→ GOAL
Rewrite the material below as a numbered list, covering the stretch from the line containing "Click the scroll-to-top circle chevron button" through the end of the material and skipping blank lines. Leave the pictures out.

-- START OF EXTRACTED DATA --

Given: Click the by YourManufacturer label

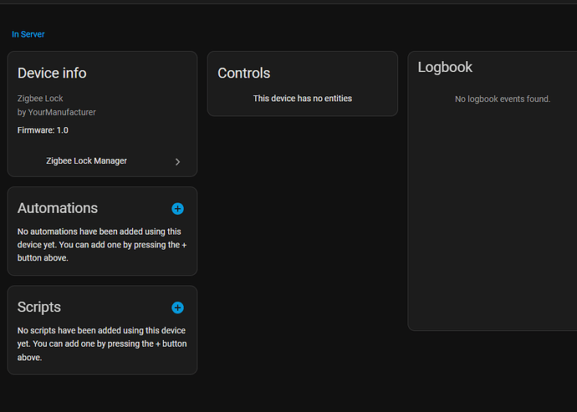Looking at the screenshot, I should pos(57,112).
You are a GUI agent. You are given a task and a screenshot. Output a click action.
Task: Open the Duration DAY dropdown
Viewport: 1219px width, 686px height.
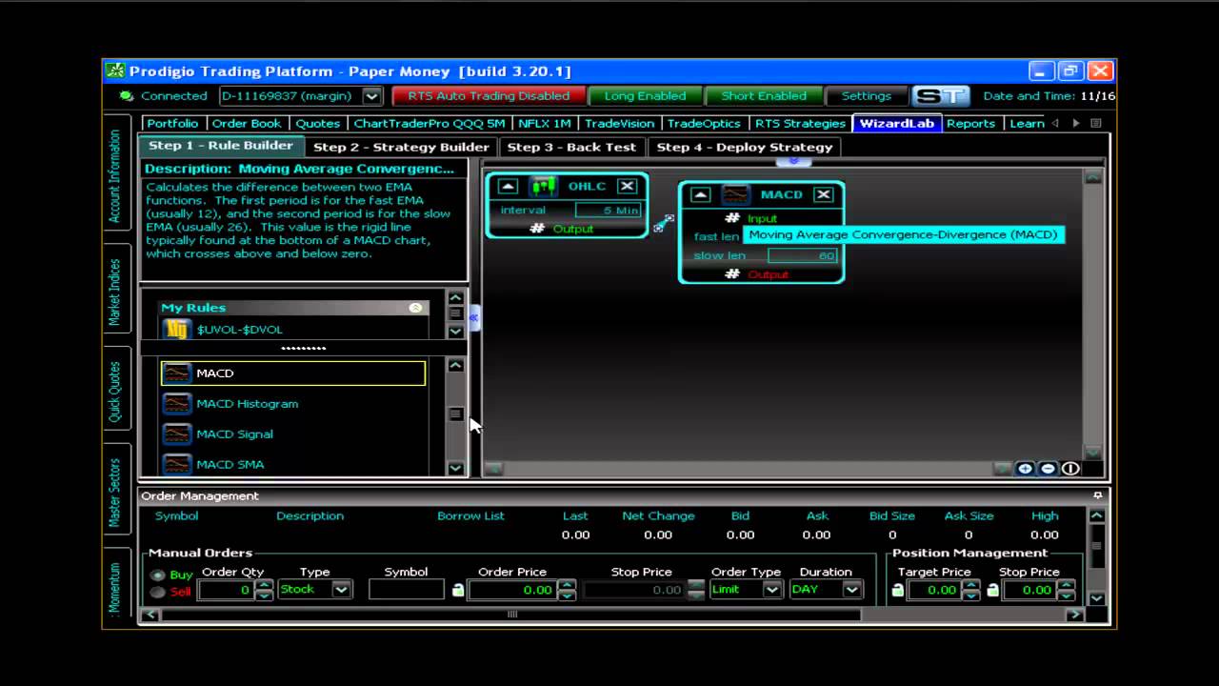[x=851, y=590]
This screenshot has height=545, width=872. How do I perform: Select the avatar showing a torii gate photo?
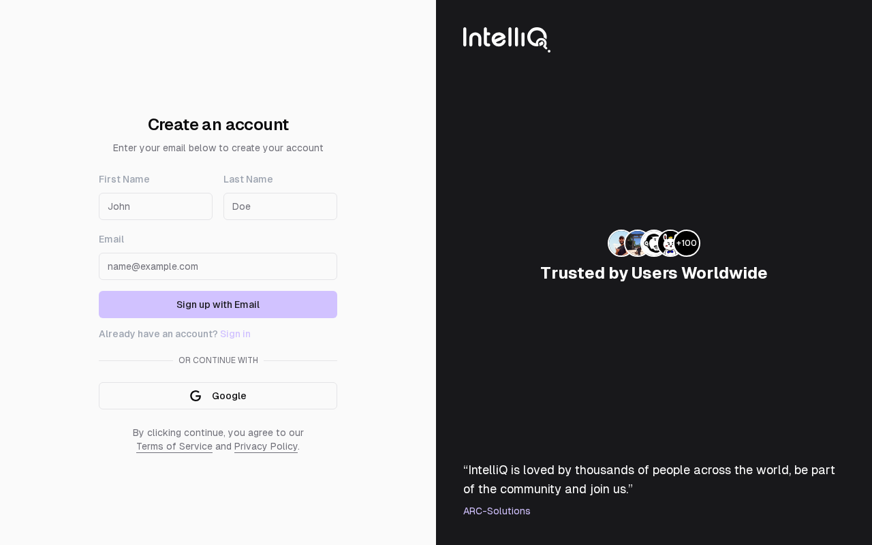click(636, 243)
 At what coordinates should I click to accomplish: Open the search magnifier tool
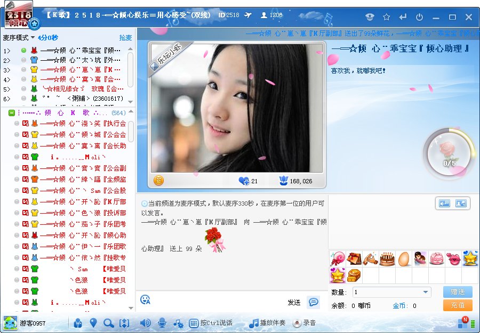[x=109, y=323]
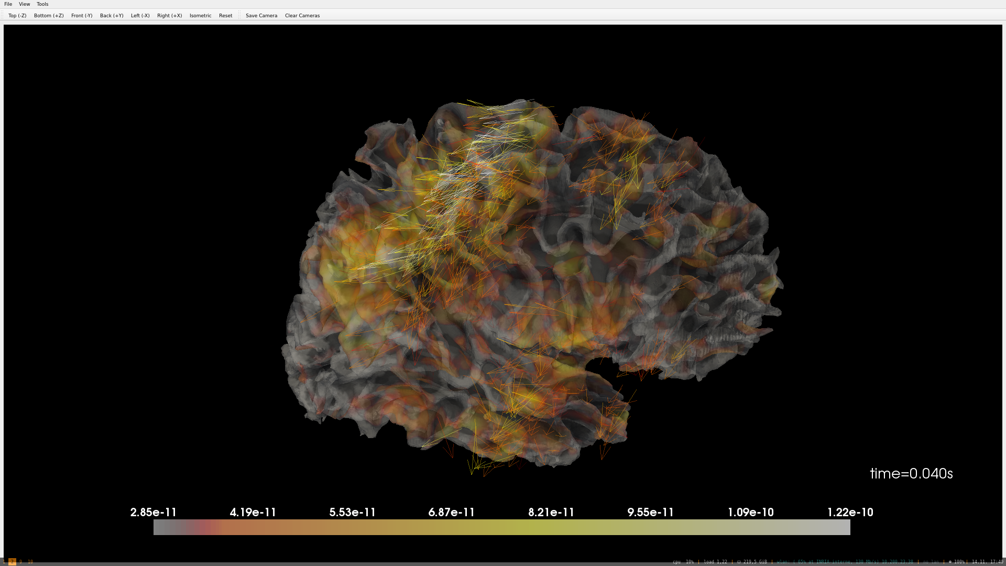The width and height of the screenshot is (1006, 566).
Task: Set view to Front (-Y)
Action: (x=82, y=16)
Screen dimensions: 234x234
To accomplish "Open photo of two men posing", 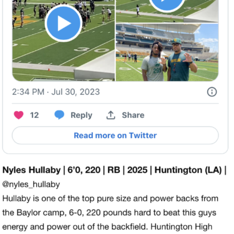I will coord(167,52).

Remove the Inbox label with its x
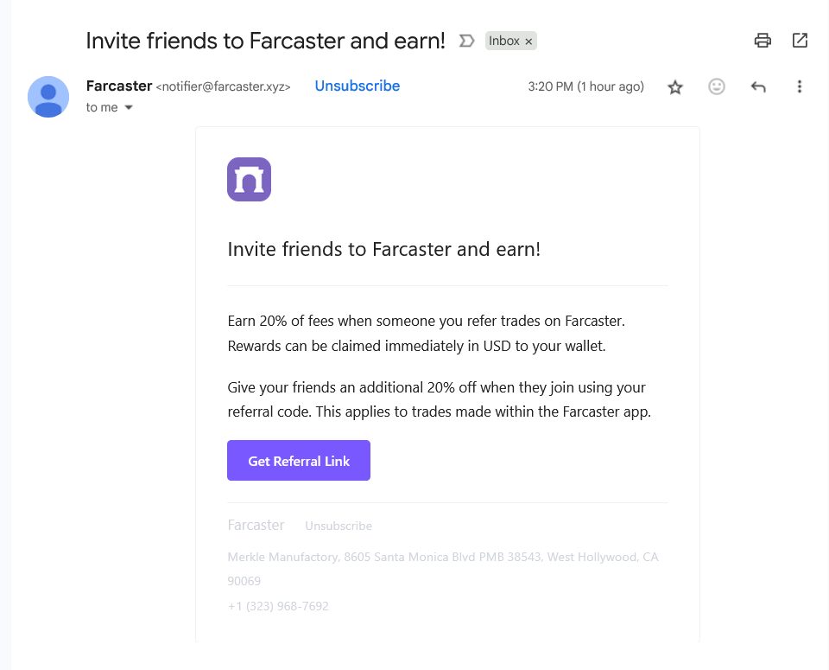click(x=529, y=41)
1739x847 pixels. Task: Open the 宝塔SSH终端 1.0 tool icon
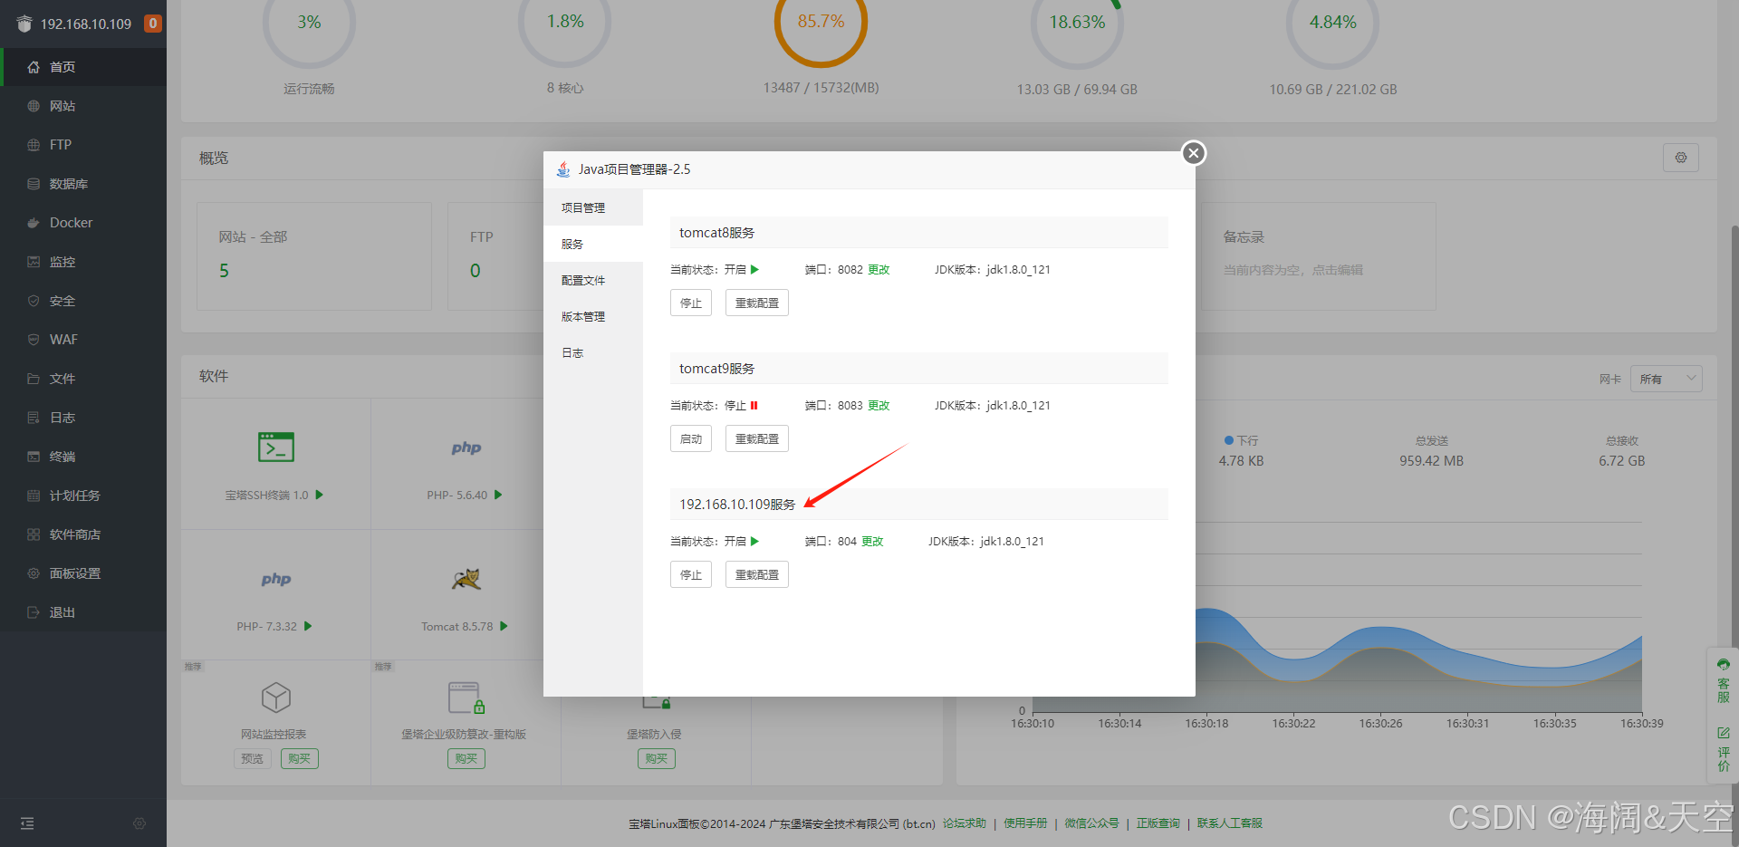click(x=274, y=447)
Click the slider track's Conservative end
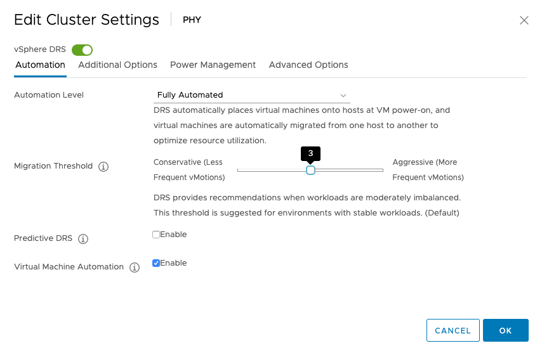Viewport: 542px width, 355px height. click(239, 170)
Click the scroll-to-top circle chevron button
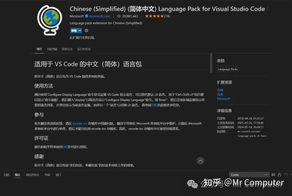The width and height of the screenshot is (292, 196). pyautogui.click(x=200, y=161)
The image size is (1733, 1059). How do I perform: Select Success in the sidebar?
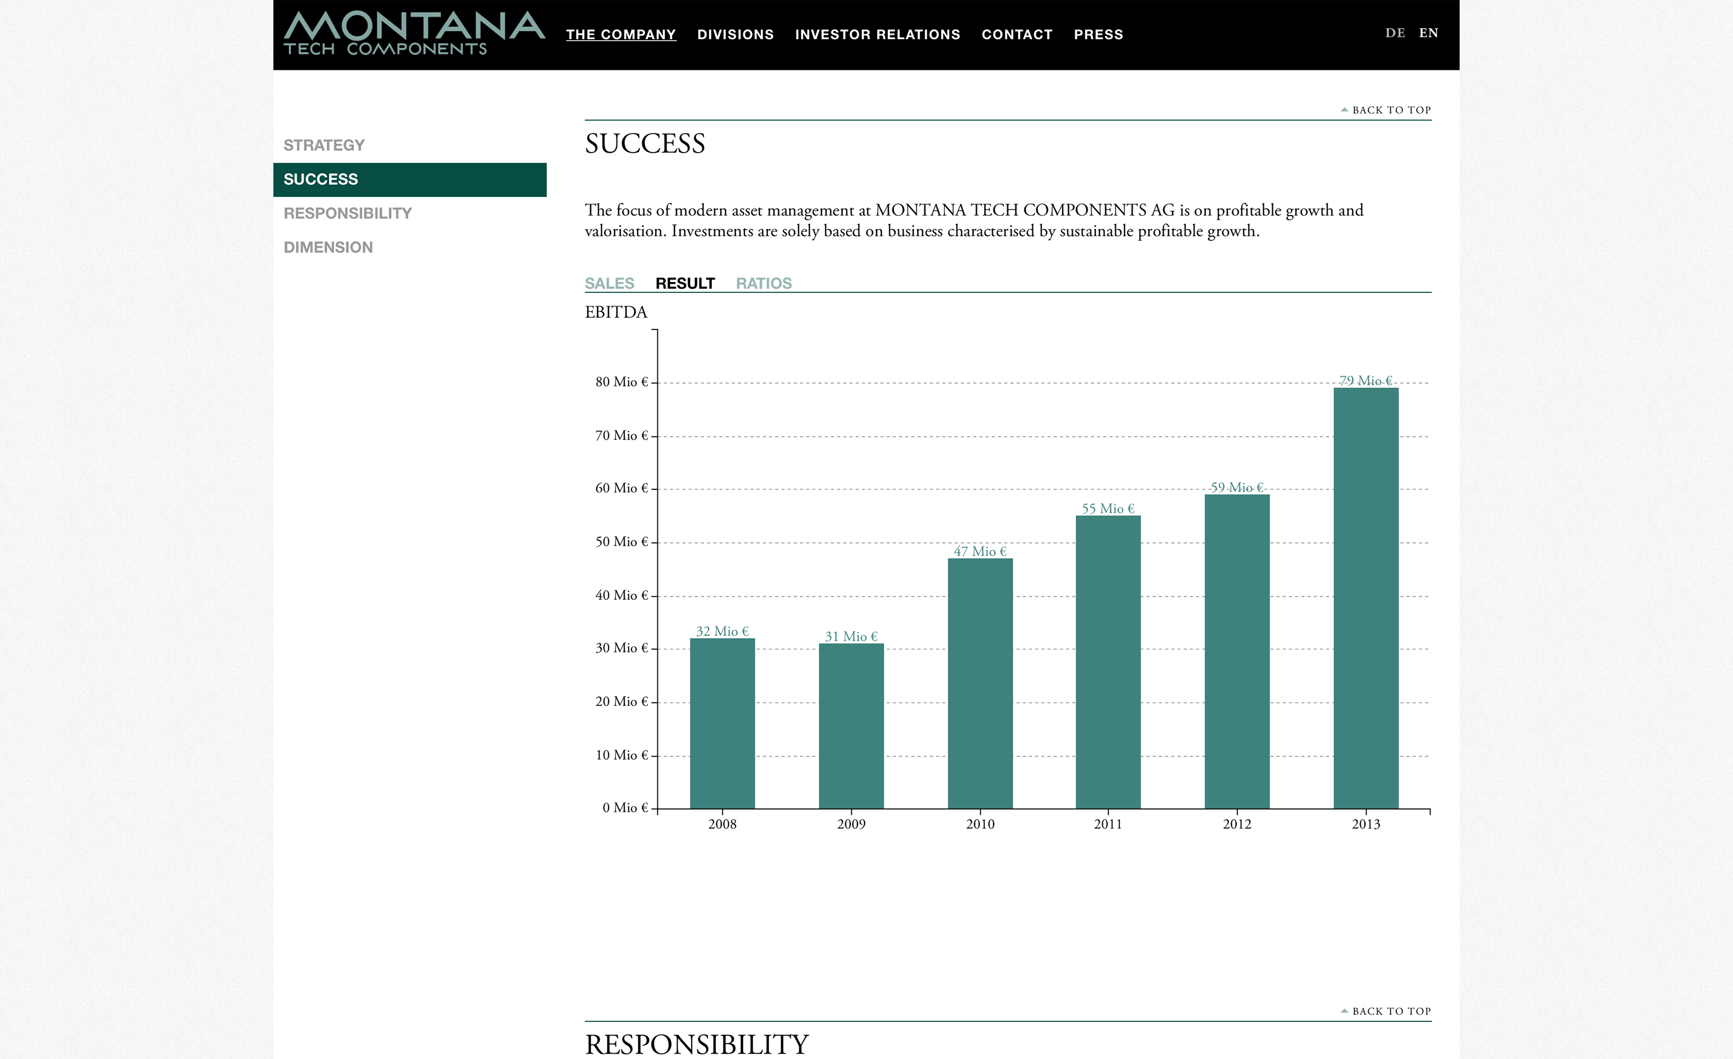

-- END OF EXTRACTED DATA --

→ SOLUTION FOR THIS EXERCISE
1. Click the scroll-to-top circle chevron button
2. The width and height of the screenshot is (292, 196). pyautogui.click(x=200, y=161)
3. The image size is (1733, 1059). How do I perform: Select Success in the sidebar?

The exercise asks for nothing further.